▶ [Supplied passage]:
-*-*-

Unlike Miller Center’s traditional In-Residence programs, which focus on investment readiness and business planning, the Summit was designed by entrepreneurs, for entrepreneurs. Co-created with Miller Center’s Entrepreneur Advisory Council, the three-day experience focused on the person behind the enterprise — offering a rare chance to connect as peers, leaders, and humans navigating complex challenges.

The Summit opened with two immersive bonding experiences: a hike up Mt. Longonot or a safari through Nairobi National Park, grounding the group in Kenya’s natural beauty and setting the tone for authentic relationship-building. The next two days featured entirely peer-led sessions, with topics ranging from leadership failures (shared with honesty and humor) to capital-raising strategies, and sector-based collaborative problem-solving exercises.

One standout feature: a “brain trust” session where entrepreneurs worked together on real-time challenges across sectors and geographies — reminding everyone of the wealth of collective knowledge within the network. Another highlight was a funder happy hour, where over 30 funders including DRK Foundation, AlphaMundi Foundation, Beyond Capital Ventures, and the Global Innovation Fund mingled with the entrepreneurs in a relaxed, relational setting.

The Summit was hosted at the Nairobi office of Untapped, a fellow Miller Center enterprise, and exemplified the shift in Miller Center’s strategy. It marked a move from a model centered around our accelerator to cultivating an interconnected, thriving community of entrepreneurs, which also includes mentors, funders, Santa Clara University students, and faculty — all working together to create systemic change.As Miller Center advances its 2030 strategy, the Entrepreneur Network is emerging as a core pillar: a dynamic platform where entrepreneurs not only receive support but also give back, lead, and shape the future of impact. The Summit was a powerful signal of what’s to come — a living example of how collective leadership, peer knowledge, and community can drive scalable, lasting solutions to poverty and climate challenges worldwide.

-*-*-

▶ [Dataset extract]:
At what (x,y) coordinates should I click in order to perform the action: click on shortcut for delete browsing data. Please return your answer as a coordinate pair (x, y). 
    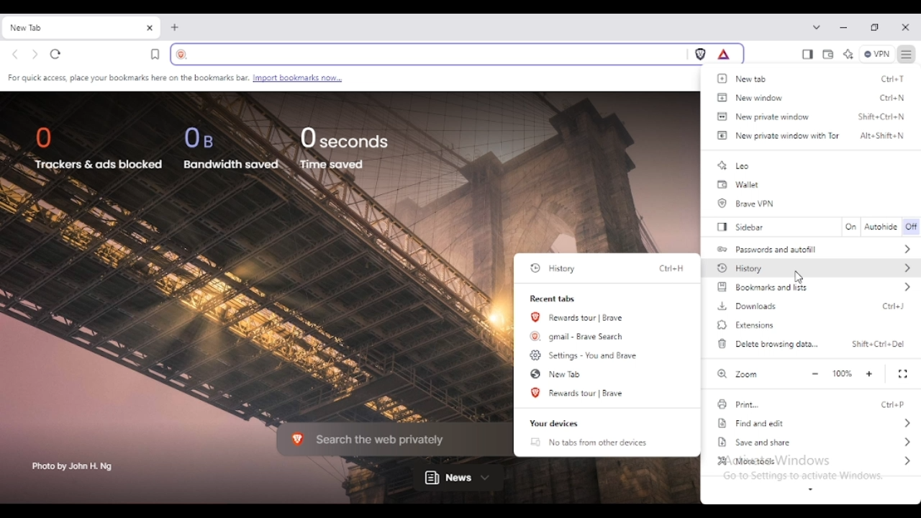
    Looking at the image, I should click on (878, 344).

-*-*-

▶ [Work to do]:
A. According to the Summit passage, where was the Summit hosted?
B. Say whether each statement agrees with the Summit passage, answering yes or no and quoting the words that decide it: (i) The Summit was created together with Miller Center’s Entrepreneur Advisory Council. (ii) Funders led the sessions on the second and third days of the Summit. (iii) More than 30 funders took part in the funder happy hour.
C. Transcribe the part of the Summit passage starting at "The Summit opened" and ending at "relaxed, relational setting.".

▶ [Task-by-task results]:
A. At the Nairobi office of Untapped, a fellow Miller Center enterprise.

B.
(i) Yes: "Co-created with Miller Center’s Entrepreneur Advisory Council"
(ii) No: "The next two days featured entirely peer-led sessions"
(iii) Yes: "over 30 funders including DRK Foundation, AlphaMundi Foundation, Beyond Capital Ventures, and the Global Innovation Fund mingled with the entrepreneurs"

C.
The Summit opened with two immersive bonding experiences: a hike up Mt. Longonot or a safari through Nairobi National Park, grounding the group in Kenya’s natural beauty and setting the tone for authentic relationship-building. The next two days featured entirely peer-led sessions, with topics ranging from leadership failures (shared with honesty and humor) to capital-raising strategies, and sector-based collaborative problem-solving exercises.

One standout feature: a “brain trust” session where entrepreneurs worked together on real-time challenges across sectors and geographies — reminding everyone of the wealth of collective knowledge within the network. Another highlight was a funder happy hour, where over 30 funders including DRK Foundation, AlphaMundi Foundation, Beyond Capital Ventures, and the Global Innovation Fund mingled with the entrepreneurs in a relaxed, relational setting.